"Possible".
Also "very touchy" and "very risky".
Android tablets use a linux kernel underneath. "Android" is basically a linux application suite. It is composed of the Dalvik virtual machine, and supporting binaries.
Dalvik doesn't know one block device from another; it relies on the linux filesystem structure. If you mount the USB at the /SDCARD mountpoint (and, obviously, mount the sdcard somewhere else!), then android will believe that your USB device is the SDcard. Any application you can push to an SDcard, android will let you move to the USB drive.
To make it do this automatically on every poweron for the device, you have to futz with the device's init scripts. Mangling those can break the tablet what good.
Do a full tablet flashrom backup first, and make sure you have something like clockwork recovery mod installed so you can recover in case you accidentally brick.
Doing this will require some more detailed knowledge about the tablet's rom, and how it was cooked. (Initd flavor, etc.) You also need to know what filesystem drivers are baked into the rom, so you can pick an appropriate one. I *strongly* recommend a journalling linux filesystem flavor. EXT2 is most likely to be supported by anything in the android ecosystem, but DOES NOT have a journal. Since the device is going to be dangling outside the tablet, the risk of physical disconnection "unexpectedly" is high. That is why you need the journal, unless you LIKE filesystem corruption, of course.
EXT3, EXT4, ReiserFS, BTRFS, and pals are all possible choices. See which FS drivers are baked into your kernel with a root console application with lsmod. That will list which kernel modules are loaded. I suggest at LEAST EXT3FS.
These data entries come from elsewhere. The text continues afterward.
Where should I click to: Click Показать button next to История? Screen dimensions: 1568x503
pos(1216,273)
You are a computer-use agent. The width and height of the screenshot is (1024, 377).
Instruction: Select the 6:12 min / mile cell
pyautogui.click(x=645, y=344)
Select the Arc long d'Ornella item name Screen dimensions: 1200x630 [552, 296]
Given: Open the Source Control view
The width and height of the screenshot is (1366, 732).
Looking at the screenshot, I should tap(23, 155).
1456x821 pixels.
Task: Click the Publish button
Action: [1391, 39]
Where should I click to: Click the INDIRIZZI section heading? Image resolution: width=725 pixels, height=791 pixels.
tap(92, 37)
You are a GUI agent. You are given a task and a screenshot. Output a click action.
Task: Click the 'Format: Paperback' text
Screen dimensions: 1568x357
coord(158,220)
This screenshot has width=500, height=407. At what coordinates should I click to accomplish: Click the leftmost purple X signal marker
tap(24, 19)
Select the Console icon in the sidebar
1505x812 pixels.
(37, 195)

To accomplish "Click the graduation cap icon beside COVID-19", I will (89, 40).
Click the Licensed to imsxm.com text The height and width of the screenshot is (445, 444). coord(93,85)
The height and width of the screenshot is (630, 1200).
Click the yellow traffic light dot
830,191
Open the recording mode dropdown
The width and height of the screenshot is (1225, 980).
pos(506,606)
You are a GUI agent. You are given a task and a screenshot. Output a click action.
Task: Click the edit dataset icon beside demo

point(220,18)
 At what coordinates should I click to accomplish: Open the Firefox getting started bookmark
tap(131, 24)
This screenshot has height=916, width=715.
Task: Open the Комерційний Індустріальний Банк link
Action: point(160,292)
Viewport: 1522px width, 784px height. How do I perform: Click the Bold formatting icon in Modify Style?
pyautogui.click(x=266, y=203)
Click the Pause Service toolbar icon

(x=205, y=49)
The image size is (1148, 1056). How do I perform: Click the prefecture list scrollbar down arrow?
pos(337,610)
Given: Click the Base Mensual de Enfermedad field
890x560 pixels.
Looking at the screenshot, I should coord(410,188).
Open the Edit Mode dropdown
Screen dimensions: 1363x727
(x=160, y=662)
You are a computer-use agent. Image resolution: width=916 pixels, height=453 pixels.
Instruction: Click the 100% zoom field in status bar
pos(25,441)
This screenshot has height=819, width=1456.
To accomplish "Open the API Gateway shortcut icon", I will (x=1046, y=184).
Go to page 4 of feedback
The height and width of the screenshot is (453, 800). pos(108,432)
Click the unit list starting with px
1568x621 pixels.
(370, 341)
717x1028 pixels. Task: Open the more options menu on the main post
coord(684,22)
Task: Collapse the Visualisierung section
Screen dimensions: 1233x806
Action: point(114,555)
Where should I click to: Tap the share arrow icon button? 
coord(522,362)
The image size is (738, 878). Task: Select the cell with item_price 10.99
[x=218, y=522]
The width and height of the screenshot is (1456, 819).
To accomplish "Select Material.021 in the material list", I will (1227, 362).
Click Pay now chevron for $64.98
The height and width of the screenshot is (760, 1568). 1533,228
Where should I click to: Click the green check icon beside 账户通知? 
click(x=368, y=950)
If your device has an sdcard slot (not all android tablets do!), then you would probably like to retain access to it. Dalvik/android doesn't have good support for multiple sdcard slots. It's kinda dumb that way. Instead, just create a mountpoint for it that is a folder underneath the /sdcard mount that you are mounting the USB device on. Something like say, /sdcard/realsdcard or some such. Just make an empty folder called realsdcard on the mounted USB device, and point the mount command in the init script there when it mounts the sdcard block device. You will then be able to use the physical sdcard as well as the USB device.
(The contents of the sdcard will appear in the /sdcard/realsdcard folder. Writes to that folder when the block device is mounted will physically occur on the sdcard.)